__What to do__. Print every record below exactly as it stands.

Given data Block Start

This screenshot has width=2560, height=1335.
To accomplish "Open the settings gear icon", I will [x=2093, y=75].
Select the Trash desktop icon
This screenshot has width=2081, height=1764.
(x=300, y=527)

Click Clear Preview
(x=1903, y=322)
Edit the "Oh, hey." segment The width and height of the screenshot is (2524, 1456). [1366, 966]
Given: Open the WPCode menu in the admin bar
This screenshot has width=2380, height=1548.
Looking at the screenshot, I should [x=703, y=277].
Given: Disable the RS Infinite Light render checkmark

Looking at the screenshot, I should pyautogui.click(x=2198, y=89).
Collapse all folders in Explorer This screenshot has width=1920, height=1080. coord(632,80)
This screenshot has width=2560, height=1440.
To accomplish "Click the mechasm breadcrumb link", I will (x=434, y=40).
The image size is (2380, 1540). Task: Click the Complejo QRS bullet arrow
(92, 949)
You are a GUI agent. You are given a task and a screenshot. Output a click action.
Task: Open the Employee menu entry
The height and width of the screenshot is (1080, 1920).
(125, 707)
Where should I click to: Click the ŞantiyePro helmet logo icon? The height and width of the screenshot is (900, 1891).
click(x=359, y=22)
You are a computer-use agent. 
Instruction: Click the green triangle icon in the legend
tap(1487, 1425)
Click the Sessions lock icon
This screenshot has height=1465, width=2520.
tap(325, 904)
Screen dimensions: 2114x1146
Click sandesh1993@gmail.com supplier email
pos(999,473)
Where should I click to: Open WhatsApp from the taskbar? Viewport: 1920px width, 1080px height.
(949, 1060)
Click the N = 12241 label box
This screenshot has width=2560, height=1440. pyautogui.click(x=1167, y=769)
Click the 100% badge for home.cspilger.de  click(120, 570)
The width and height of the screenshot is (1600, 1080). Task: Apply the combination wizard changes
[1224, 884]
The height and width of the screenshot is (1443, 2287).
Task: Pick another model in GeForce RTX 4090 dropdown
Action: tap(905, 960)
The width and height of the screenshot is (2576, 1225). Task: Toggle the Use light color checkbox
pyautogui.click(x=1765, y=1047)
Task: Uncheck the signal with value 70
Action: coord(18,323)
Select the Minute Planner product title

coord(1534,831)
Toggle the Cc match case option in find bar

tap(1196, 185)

Given data Block End

__Solution for this task__.
This screenshot has width=2560, height=1335.
To accomplish "Open the settings gear icon", I will [x=2093, y=75].
Select the Trash desktop icon
This screenshot has width=2081, height=1764.
(x=300, y=527)

Click Clear Preview
(x=1903, y=322)
Edit the "Oh, hey." segment The width and height of the screenshot is (2524, 1456). [1366, 966]
Given: Open the WPCode menu in the admin bar
This screenshot has width=2380, height=1548.
Looking at the screenshot, I should [x=703, y=277].
Given: Disable the RS Infinite Light render checkmark

Looking at the screenshot, I should pyautogui.click(x=2198, y=89).
Collapse all folders in Explorer This screenshot has width=1920, height=1080. coord(632,80)
This screenshot has width=2560, height=1440.
To accomplish "Click the mechasm breadcrumb link", I will (x=434, y=40).
The image size is (2380, 1540). Task: Click the Complejo QRS bullet arrow
(92, 949)
You are a GUI agent. You are given a task and a screenshot. Output a click action.
Task: Open the Employee menu entry
The height and width of the screenshot is (1080, 1920).
(125, 707)
Where should I click to: Click the ŞantiyePro helmet logo icon? The height and width of the screenshot is (900, 1891).
click(x=359, y=22)
You are a computer-use agent. 
Instruction: Click the green triangle icon in the legend
tap(1487, 1425)
Click the Sessions lock icon
This screenshot has height=1465, width=2520.
tap(325, 904)
Screen dimensions: 2114x1146
Click sandesh1993@gmail.com supplier email
pos(999,473)
Where should I click to: Open WhatsApp from the taskbar? Viewport: 1920px width, 1080px height.
(949, 1060)
Click the N = 12241 label box
This screenshot has width=2560, height=1440. pyautogui.click(x=1167, y=769)
Click the 100% badge for home.cspilger.de  click(120, 570)
The width and height of the screenshot is (1600, 1080). Task: Apply the combination wizard changes
[1224, 884]
The height and width of the screenshot is (1443, 2287).
Task: Pick another model in GeForce RTX 4090 dropdown
Action: tap(905, 960)
The width and height of the screenshot is (2576, 1225). Task: Toggle the Use light color checkbox
pyautogui.click(x=1765, y=1047)
Task: Uncheck the signal with value 70
Action: coord(18,323)
Select the Minute Planner product title

coord(1534,831)
Toggle the Cc match case option in find bar

tap(1196, 185)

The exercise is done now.